## What needs to be done
Arrange the lines of the records below as a numbered list, from the line with "Click the 'Printing IPP address' label text" through the end of the records, both included, leaving out blank lines. Leave the pictures out of the answer.

Records of locating words and elements:
↓↓↓
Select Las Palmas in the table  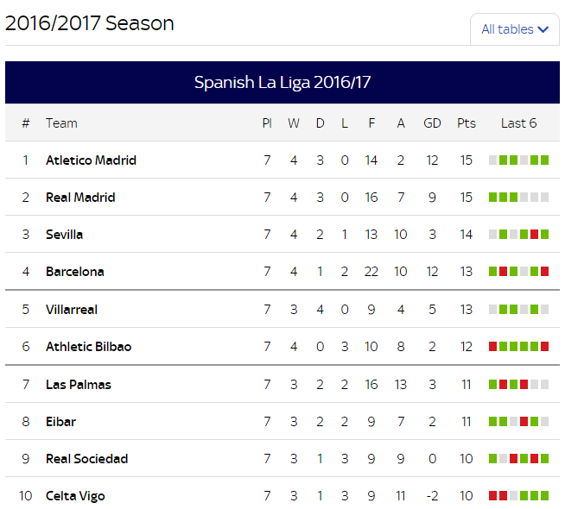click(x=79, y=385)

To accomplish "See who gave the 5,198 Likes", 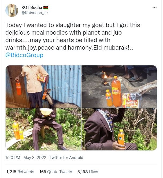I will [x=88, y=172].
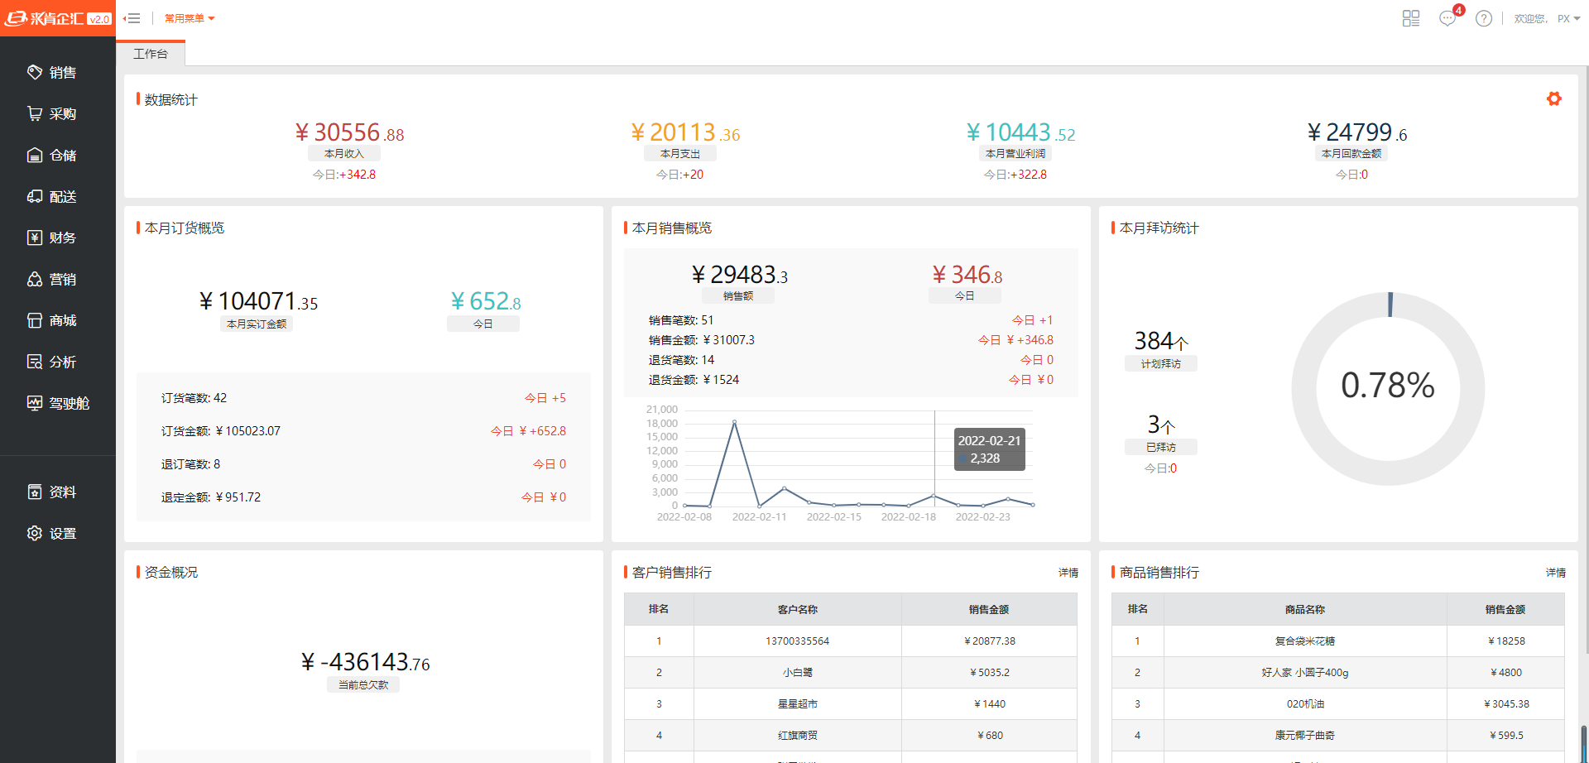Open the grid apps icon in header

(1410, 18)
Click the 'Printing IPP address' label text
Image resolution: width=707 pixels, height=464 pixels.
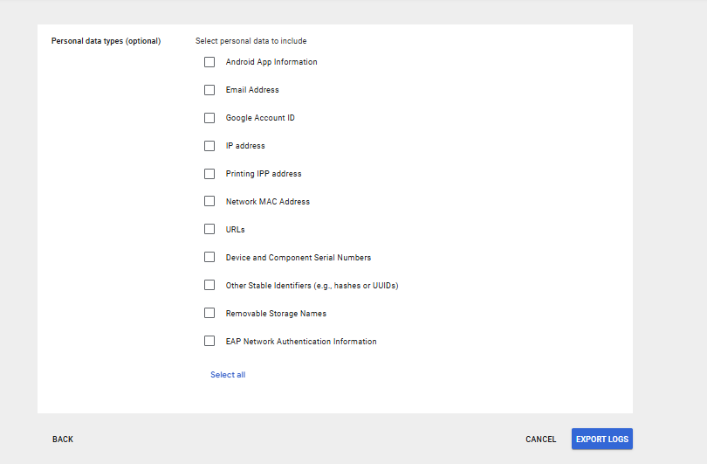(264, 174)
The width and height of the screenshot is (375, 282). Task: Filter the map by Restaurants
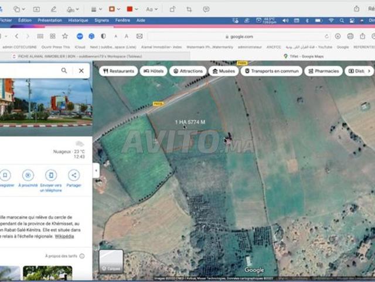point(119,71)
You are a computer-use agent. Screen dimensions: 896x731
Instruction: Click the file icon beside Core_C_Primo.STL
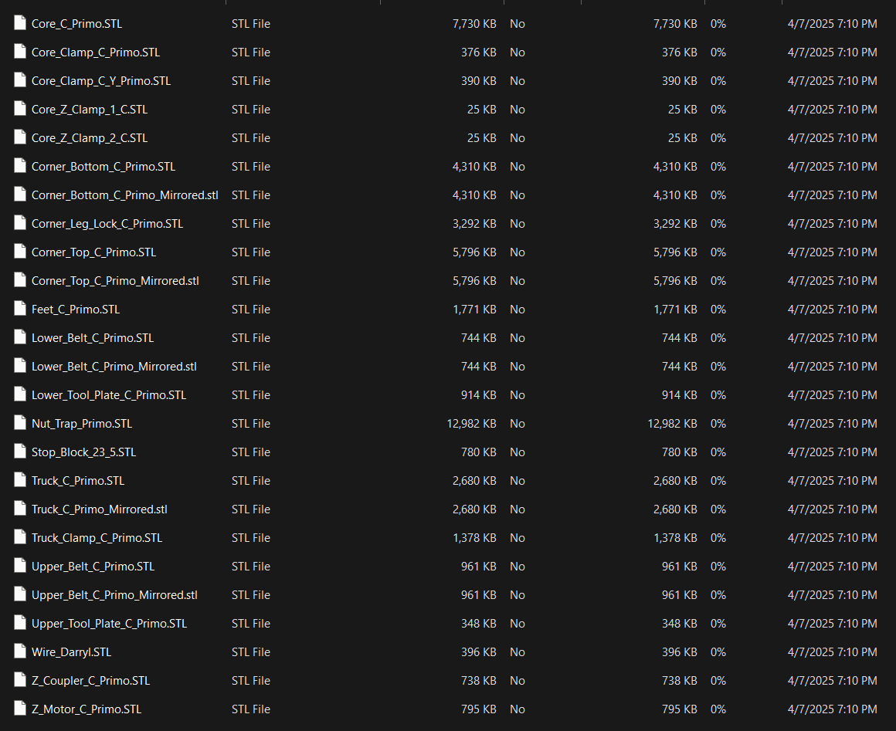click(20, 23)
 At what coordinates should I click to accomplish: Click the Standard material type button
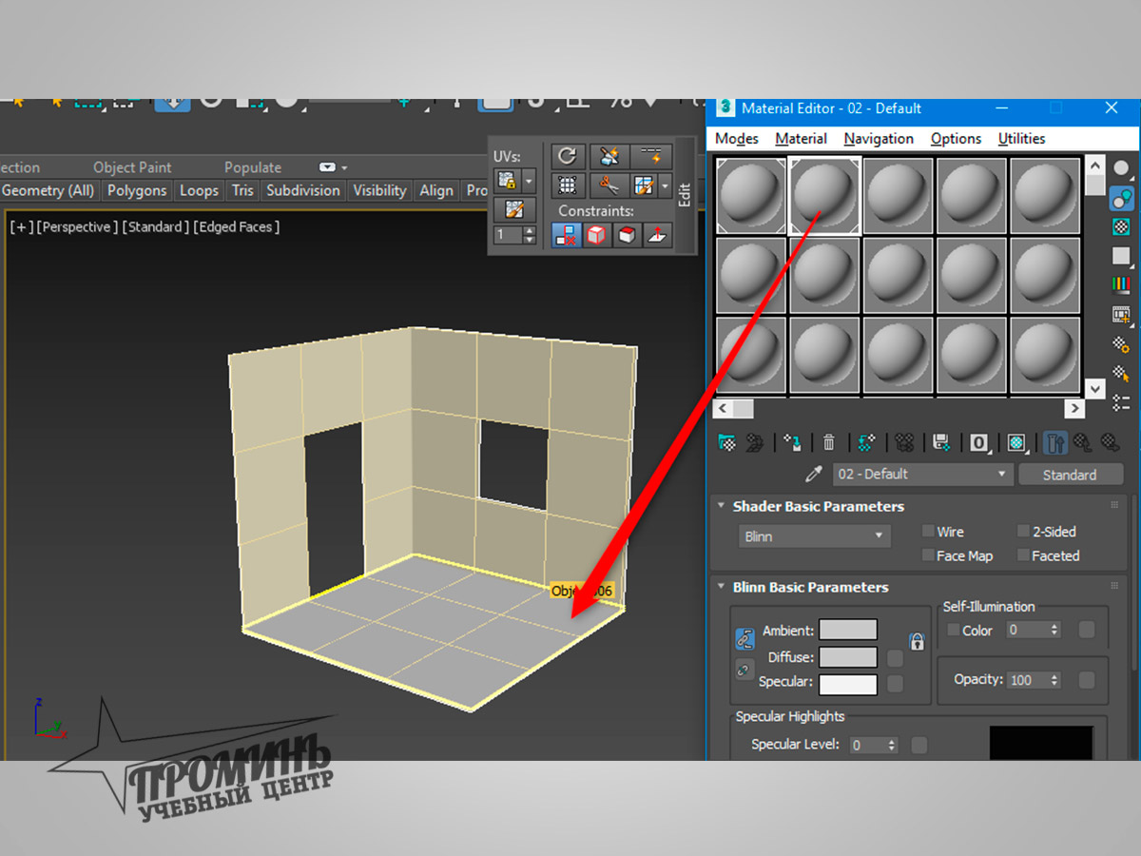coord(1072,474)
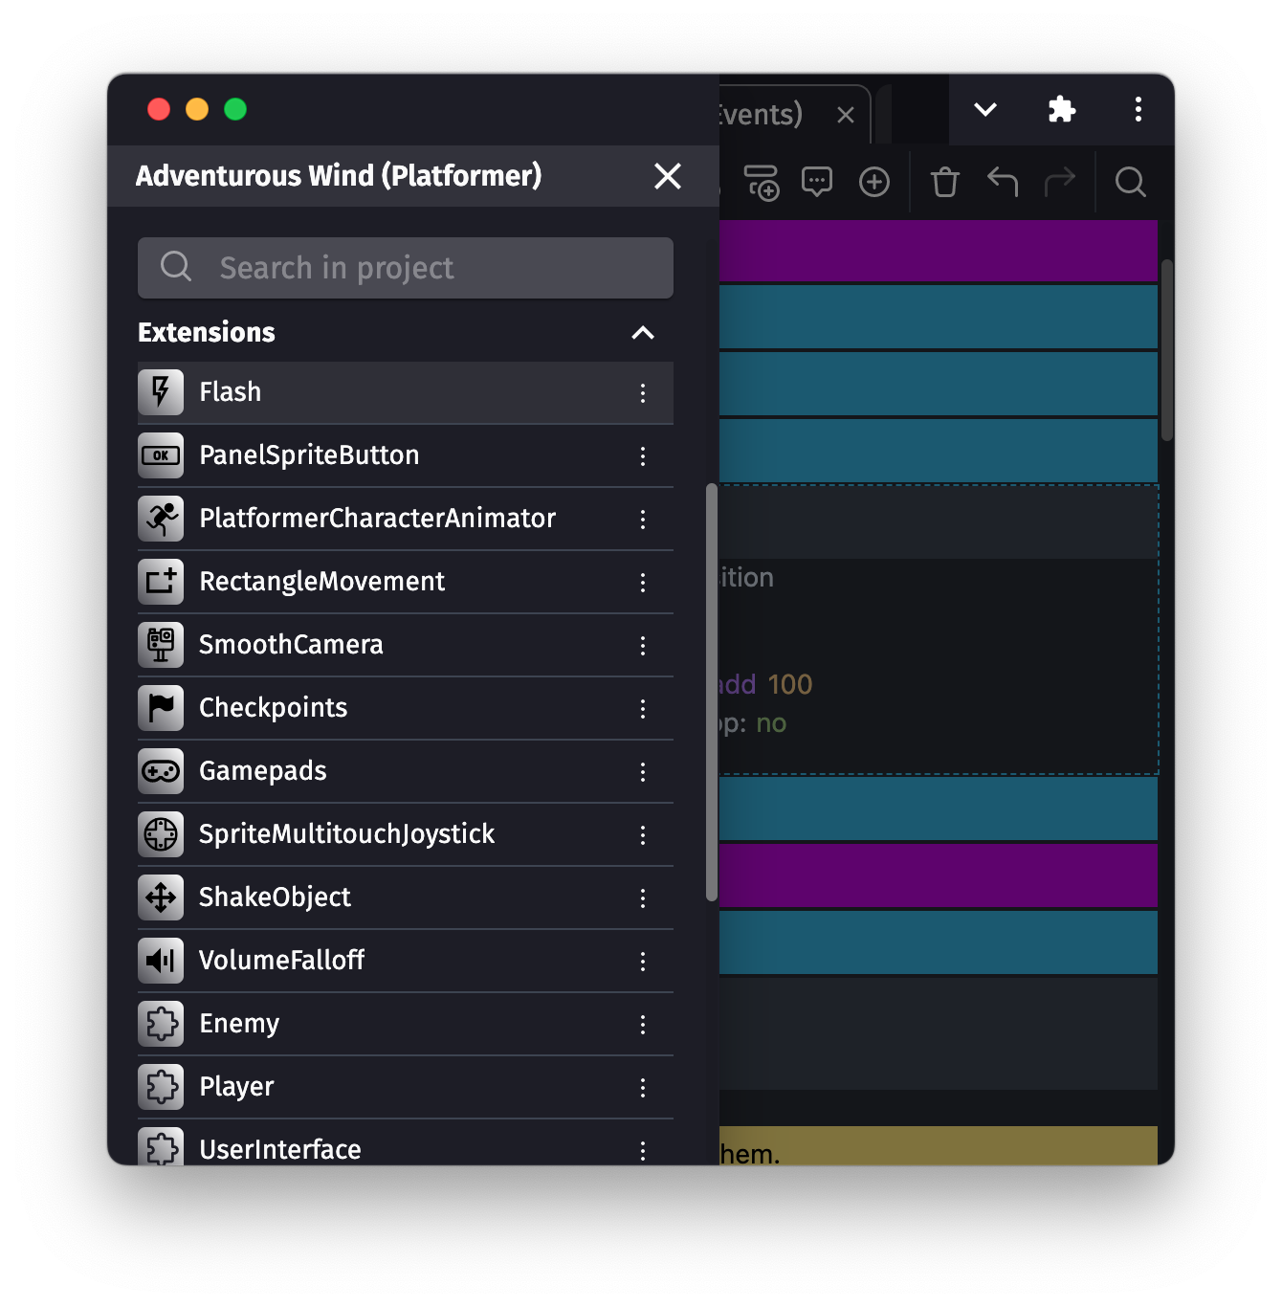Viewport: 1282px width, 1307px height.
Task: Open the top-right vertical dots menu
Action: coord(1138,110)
↑↑↑
## Solution to this exercise
1. Click the 'Printing IPP address' label text
2. Image resolution: width=707 pixels, height=464 pixels.
3. (264, 174)
4. The width and height of the screenshot is (375, 282). Task: Filter the map by Restaurants
5. point(119,71)
6. You are a computer-use agent. Screen dimensions: 896x731
7. Instruction: Click the file icon beside Core_C_Primo.STL
8. click(20, 23)
9.  At what coordinates should I click to accomplish: Click the Standard material type button
10. coord(1072,474)
11. Viewport: 1282px width, 1307px height.
12. Task: Open the top-right vertical dots menu
13. Action: coord(1138,110)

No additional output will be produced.